No reason to think a woman wouldn’t love a kid, even if mom’s a bitch, and perhaps even more so.
As to whether most of the folks thought the maids were reasonably happy, that’s a complicated question.
Decades ago, Stanley Elkin wrote “Slavery, A Problem….” in which he posited the “sambo personality”, suggesting that between infantilization, a version of the Stockholm Syndrome (which came after his book), and a desire to get along with the least amount of trouble, blacks in slavery developed what he called the “sambo” personality. Due to this, slave owners and non-slave owning apologists were led to believe slaves were reasonably content. Or at least make the argument.
IMO, as Elkins said, the words of the abolitionists were hitting home. American slavery was the first in history in which the slaveowners felt it necessary to excuse it. Prior to that, it was, “tough luck, buddy, better you than me”. Elkins doesn’t take this far enough. To protect themselves from the moral reproach of abolition, slave owners had to convince themselves that slaves were reasonably content. Otherwise, they were vile people.
That the movie didn’t touch on all the atrocious behaviors of post-Civil War south is lame. To Kill a Mockingbird didn’t, either, and escaped blame. Parenthetically, in the same year, 1960, Woody Strode starred in a movie with the same theme, except the good guys won. Lyrical, moving review of “Sergeant Rutledge” on Amazon.
My primary objection is that the maid who stuck with the not-quite-in-group family took on the mammy role, with earth-mother advice. Seen that too many times. And, as the woman’s husband said, “you’re helping her”, or words to that effect. I couldn’t see how the advice thing was helping, since the primary problem was a series of near-fatal miscarriages.
So I figured the director and writers had taken too many shortcuts to make a movie that didn’t, from time to time, reach out from the screen and say–IT’S A MOVIE.

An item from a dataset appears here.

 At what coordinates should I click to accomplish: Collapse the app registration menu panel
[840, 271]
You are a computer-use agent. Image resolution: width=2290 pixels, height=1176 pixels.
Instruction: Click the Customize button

I spent the summers of 67 and 68 up the road from Ole Miss at Rust College (HBCU) pre-mediating kids who would start their freshmen year that fall. We visited Ole Miss several times. Once, in the library, we were going to see the Faulkner room which included translations of his books into no less than twenty-seven languages. O frabjous day. Anyway, the library’s first floor was like an atrium. One of the women staff went to the restroom there. We didn’t leave anybody alone, so I waited outside the restroom area. There I was, short hair, wheat jeans, madras shirt, looking pretty local. A middle-aged woman came up to me, pointed to the last of the group of students and staff going up the stairs to the Faulkner room. How many of them are there, she said, with expressions of scorn and contempt. Just then my colleague came out of the rest room. I said to the nice lady, “Forty-nine students and seventeen instructors. Come on, Judy.” Judy hadn’t seen the prologue and didn’t know why I was convulsing. Not the first time I’ve been misunderstood.
But the woman’s attitude…the director got that right.